Note: All posts on the Logan landslide can be viewed HERE, starting with the most recent post.
The worst was feared - and the worst was discovered on July 14th, 2009. The bodies of 43-year-old Jacqueline Leavey and 12-year-old Abbey Alanis were found in the debris from the landslide-engulfed house on 915 Canyon Road in Logan, Utah. About an hour and a half later, the body of 13-year-old Victor Alanis was also found. According to information published in the Deseret News, it appears the bodies may have been found in what was the eastern part of the house, since much of the western portion had already been excavated and searched by hand. KSL news video embedded below:
Additional story with video published by KSTU Channel 13.
The new prevailing theory behind the landslide is that a leak in the canal, which may have been combined with natural springs in the immediate area, caused the ground beneath to become so saturated that it abruptly collapsed, triggering the landslide. With no support, the 60-foot section of the canal broke off as well, sending water cascading down into the subdivision. It is now believed that a wall of mud and debris 15 to 25 feet high slammed into the house, although at an angle, knocking the house 20 feet off its foundation. Logan Assistant Fire Chief Jeff Petersen speculated that it had the same force as a 747 crashing into the mountain.
If this is indeed the case, the three victims never had a chance to escape. They were overtaken by events far too quickly.
On Monday July 13th, the director of Logan Public Works told KSL News in this other story that the canal, which is owned by Logan Northern Irrigation Company, was inspected two weeks ago and appeared fine. However, local resident Tyler Pitcher disputes that claim, saying he took pictures showing that the concrete is cracked and that there are huge holes in the canal. "I've walked along there and seen that there are holes along the bottom of the canal. And springs adjacent to our place dried up when the canal broke, so the springs are generated by, perhaps, water seeping through the canal," said Pitcher. [Ed. Note: It is quite possible these deficiencies couldn't be spotted while the canal was full.]

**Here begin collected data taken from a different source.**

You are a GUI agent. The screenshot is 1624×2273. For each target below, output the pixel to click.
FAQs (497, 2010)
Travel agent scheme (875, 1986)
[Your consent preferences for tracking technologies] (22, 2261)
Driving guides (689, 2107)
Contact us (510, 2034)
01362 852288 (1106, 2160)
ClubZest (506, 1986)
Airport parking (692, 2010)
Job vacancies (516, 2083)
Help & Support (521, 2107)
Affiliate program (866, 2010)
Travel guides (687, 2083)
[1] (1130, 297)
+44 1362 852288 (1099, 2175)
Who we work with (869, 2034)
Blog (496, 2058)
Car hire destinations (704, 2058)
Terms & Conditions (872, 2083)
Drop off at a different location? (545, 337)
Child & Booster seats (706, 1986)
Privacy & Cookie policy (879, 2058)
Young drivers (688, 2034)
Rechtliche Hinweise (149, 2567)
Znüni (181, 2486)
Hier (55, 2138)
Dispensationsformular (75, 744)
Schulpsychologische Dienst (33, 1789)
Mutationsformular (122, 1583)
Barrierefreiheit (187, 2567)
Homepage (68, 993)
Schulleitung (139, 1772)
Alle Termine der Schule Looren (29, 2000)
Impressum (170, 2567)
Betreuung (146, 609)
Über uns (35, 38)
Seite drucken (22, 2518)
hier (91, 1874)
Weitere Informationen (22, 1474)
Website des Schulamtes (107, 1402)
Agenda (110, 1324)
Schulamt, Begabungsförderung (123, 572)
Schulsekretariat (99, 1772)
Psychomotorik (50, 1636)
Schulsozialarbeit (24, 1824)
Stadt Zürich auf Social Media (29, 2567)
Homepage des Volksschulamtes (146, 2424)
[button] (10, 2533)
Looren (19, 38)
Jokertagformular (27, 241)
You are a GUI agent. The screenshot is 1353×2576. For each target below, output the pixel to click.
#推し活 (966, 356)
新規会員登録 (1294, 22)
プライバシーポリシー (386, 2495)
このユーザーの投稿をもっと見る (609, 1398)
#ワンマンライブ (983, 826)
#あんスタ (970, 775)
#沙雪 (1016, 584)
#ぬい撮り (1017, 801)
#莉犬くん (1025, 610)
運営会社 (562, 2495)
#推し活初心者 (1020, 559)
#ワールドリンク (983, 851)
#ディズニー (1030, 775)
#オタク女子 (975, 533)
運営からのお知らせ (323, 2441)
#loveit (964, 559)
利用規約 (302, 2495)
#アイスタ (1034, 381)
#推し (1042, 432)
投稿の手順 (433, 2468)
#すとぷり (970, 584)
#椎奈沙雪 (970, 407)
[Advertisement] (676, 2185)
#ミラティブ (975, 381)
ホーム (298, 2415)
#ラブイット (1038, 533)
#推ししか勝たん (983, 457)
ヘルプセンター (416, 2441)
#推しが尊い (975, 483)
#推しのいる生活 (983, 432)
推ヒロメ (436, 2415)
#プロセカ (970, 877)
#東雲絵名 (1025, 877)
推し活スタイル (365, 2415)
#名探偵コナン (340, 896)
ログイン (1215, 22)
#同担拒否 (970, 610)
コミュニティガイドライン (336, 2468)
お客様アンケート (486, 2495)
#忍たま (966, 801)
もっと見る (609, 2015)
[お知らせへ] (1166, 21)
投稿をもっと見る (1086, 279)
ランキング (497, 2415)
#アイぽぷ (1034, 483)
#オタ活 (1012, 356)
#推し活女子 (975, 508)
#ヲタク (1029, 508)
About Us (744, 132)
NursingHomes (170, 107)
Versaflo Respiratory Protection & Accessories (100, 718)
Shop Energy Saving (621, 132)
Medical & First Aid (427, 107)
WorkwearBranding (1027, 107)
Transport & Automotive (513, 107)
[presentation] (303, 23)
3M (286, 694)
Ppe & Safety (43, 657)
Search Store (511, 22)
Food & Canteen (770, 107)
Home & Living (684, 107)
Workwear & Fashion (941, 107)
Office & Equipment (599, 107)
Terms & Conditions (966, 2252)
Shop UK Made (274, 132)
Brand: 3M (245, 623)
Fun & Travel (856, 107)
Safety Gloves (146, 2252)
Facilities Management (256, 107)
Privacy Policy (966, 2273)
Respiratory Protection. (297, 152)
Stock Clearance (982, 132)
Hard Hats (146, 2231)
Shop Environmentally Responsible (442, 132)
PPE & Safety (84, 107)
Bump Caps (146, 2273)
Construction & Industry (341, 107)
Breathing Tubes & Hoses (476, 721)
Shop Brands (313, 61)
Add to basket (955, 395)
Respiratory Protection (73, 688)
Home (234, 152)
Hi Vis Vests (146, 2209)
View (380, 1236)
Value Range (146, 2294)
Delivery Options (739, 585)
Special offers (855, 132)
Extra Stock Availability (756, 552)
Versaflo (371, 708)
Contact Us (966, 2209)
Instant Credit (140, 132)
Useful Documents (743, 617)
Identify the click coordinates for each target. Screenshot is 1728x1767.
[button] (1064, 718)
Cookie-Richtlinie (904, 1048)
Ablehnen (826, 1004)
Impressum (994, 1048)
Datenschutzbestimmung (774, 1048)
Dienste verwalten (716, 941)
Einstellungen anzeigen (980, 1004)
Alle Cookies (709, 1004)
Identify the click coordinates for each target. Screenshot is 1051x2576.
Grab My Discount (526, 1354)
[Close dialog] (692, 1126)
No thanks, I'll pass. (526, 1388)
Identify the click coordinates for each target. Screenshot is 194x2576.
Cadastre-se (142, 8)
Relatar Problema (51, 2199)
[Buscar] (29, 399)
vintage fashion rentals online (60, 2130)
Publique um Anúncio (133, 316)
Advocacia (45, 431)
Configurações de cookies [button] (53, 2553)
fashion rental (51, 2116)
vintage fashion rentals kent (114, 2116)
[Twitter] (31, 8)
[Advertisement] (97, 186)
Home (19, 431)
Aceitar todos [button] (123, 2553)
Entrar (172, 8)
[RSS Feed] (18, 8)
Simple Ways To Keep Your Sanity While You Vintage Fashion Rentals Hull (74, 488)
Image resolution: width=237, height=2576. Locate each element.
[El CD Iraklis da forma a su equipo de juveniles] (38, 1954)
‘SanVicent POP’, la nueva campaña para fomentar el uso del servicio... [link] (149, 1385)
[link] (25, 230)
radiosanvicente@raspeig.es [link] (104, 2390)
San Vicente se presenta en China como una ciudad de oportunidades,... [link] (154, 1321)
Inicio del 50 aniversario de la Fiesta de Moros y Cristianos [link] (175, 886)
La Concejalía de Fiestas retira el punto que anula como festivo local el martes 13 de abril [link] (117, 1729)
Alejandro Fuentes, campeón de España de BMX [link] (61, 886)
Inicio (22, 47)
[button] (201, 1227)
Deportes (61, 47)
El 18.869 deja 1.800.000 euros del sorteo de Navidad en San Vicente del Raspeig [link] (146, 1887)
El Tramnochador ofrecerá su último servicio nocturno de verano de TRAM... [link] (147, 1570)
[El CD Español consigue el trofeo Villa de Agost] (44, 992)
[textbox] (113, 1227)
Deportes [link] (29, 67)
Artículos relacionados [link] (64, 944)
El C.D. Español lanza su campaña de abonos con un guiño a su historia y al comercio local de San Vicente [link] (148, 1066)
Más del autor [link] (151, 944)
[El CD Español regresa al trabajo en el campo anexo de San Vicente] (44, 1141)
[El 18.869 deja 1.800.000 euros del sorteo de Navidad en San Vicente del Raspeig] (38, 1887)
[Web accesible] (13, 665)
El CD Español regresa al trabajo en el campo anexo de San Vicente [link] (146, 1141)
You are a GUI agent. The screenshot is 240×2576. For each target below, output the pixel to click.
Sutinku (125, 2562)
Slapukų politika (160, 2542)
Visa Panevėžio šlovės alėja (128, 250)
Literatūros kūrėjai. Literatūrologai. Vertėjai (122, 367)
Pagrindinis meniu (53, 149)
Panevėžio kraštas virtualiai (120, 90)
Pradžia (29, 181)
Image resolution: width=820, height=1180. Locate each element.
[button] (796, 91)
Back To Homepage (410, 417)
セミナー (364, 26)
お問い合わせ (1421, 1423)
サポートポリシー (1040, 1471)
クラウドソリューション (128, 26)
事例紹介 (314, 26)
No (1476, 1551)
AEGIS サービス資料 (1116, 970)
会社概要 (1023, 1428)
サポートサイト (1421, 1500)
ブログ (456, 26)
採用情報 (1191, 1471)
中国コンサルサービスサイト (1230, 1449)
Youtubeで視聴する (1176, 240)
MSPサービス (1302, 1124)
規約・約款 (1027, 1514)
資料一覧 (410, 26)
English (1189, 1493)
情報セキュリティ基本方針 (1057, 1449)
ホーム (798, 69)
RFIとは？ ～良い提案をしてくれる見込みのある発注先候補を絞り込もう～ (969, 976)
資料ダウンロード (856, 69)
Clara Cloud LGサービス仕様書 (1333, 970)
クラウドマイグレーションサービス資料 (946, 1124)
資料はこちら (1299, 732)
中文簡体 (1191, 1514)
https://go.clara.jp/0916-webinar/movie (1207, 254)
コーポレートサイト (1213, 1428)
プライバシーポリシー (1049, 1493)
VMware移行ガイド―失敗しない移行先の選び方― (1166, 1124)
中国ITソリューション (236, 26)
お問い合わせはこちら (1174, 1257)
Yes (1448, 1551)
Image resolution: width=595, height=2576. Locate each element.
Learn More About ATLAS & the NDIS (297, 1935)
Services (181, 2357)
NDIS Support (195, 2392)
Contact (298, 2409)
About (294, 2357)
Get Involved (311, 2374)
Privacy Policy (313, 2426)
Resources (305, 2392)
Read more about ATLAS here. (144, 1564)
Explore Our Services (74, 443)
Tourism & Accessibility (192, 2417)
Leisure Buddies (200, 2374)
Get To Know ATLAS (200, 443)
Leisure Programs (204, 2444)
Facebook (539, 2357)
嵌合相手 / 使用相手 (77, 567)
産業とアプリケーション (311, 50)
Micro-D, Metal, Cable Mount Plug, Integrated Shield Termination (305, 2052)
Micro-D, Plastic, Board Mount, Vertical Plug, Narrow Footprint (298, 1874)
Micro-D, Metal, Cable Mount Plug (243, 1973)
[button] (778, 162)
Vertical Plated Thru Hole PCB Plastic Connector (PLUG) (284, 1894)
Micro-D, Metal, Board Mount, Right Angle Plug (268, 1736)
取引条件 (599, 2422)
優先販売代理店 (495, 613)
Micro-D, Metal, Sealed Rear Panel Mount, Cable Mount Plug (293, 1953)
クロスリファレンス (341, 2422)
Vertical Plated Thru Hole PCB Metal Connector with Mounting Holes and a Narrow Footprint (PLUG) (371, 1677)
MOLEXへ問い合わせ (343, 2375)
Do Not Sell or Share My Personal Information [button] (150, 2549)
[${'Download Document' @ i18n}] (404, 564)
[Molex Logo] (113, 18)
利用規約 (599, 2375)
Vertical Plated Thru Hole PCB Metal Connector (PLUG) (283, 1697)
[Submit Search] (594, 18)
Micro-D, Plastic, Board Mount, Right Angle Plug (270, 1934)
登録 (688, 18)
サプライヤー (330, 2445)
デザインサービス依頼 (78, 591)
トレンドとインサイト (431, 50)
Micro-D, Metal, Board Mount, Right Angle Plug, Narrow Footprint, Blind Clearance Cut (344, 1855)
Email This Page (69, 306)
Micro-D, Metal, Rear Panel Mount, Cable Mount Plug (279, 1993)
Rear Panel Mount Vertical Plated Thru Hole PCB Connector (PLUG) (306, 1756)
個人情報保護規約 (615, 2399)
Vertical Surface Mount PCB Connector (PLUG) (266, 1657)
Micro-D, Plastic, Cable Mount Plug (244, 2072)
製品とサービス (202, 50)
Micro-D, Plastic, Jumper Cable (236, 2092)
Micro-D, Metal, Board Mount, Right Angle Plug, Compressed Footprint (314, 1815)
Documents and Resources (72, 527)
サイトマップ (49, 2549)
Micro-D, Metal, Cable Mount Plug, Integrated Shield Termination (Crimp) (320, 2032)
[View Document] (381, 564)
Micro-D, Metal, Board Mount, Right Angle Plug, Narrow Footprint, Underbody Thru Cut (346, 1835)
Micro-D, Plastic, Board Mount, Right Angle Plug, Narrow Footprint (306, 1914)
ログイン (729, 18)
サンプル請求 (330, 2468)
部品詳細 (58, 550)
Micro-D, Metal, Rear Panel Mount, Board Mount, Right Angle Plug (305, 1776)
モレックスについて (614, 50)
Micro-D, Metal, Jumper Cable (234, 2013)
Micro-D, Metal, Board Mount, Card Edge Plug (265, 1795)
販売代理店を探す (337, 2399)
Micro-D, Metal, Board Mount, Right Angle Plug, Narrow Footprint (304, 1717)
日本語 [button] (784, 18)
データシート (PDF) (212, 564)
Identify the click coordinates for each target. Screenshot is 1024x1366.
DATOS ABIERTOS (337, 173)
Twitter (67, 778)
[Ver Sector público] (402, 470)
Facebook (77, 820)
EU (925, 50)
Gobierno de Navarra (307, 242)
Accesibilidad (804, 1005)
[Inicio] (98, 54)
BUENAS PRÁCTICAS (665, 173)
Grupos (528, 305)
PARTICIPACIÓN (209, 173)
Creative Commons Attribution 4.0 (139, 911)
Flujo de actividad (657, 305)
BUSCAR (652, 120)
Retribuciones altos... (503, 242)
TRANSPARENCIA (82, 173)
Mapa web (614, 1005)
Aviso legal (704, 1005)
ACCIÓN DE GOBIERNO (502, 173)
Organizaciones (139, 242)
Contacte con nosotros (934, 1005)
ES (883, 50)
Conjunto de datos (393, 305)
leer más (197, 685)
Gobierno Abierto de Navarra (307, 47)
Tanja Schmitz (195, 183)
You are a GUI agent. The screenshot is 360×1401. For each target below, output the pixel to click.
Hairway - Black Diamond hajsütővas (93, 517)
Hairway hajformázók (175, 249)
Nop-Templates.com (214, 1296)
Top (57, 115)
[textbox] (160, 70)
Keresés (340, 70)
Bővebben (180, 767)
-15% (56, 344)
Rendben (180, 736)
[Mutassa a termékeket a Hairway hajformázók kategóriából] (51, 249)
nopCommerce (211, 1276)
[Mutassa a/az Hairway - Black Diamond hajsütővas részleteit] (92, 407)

Francis Ashland, a senior geologist from the Utah Geological Survey has been investigating the landslide since Saturday. He also told us it's possible there was some water leaking from the canal making the ground unstable. "It was a sequence landslide event. Photographs of the eyewitnesses suggest that originally there was a landslide in the lower slope, between the house and the canal," said Ashland.
Ashland also says they don't know why that lower landslide may have happened, but there may have been elevated water levels in the area. "If you look at the canal, it's a concrete-lined canal with seams. There are some damage zones along both the east and west of the landslide (in the canal), so it's possible some water was leaking through the lining of the canal either at the seams or through the cracks... . It's possible the canal contributed to the water in the lower bluff," which is where Ashland says the original slide occurred.
Farmers are speaking out against any effort to blame the company which operates the canal. The Farming Community of Cache Valley said people should not be quick to judge the Logan Northern Irrigation Company. At a press conference on Tuesday, geologists said the canal leaking is normal; however, it is not normal to have a canal on such a steep slope. Cache Valley farmers said the Irrigation Company should not be blamed. It is these canals that have provided water to farmers for hundreds of years. The same canals that farmers say are maintained everyday, because if they didn't work properly, the farmers would not get their water.
Of course, it's a matter of what is meant by "blame". If the farmers are suggesting that the canal company shouldn't be witch-hunted and litigated into bankruptcy, I would agree 100 percent. However, it is now abundantly clear that routing a concrete-lined canal through such a steep-sloped vulnerable area IS NOT WORKING; there have been too many breaches. So when the investigation is complete, one of the outcomes must be that the canal company be required to pipe the canal through that vulnerable area to reduce the threat. Repeated rescue and recovery operations will cost more money than the one-time investment to pipe that section of the canal.
Other communities are also looking at their canal maintenance. According to a story in the Ogden Standard-Examiner, Terel Grimley, manager of the Pineview Canal Company, said employees constantly monitor the state of the 75-inch pipeline that runs from Pineview Reservoir to the mouth of Ogden Canyon, as well as the two separate canal systems that the pipeline splits into. One system runs south to Washington Terrace to a point near Ogden Regional Medical Center. The other runs north to Brigham City.
Grimley said employees also take emergency phone calls at all hours from concerned residents who notice anything unusual about the canals. "We have canal riders on shift. They make six to eight runs every day when we have water in." Grimsley also noted that Pineview Canal Company canals largely are piped or lined with cement or membrane liners instead of just dirt, as the Logan canal apparently was.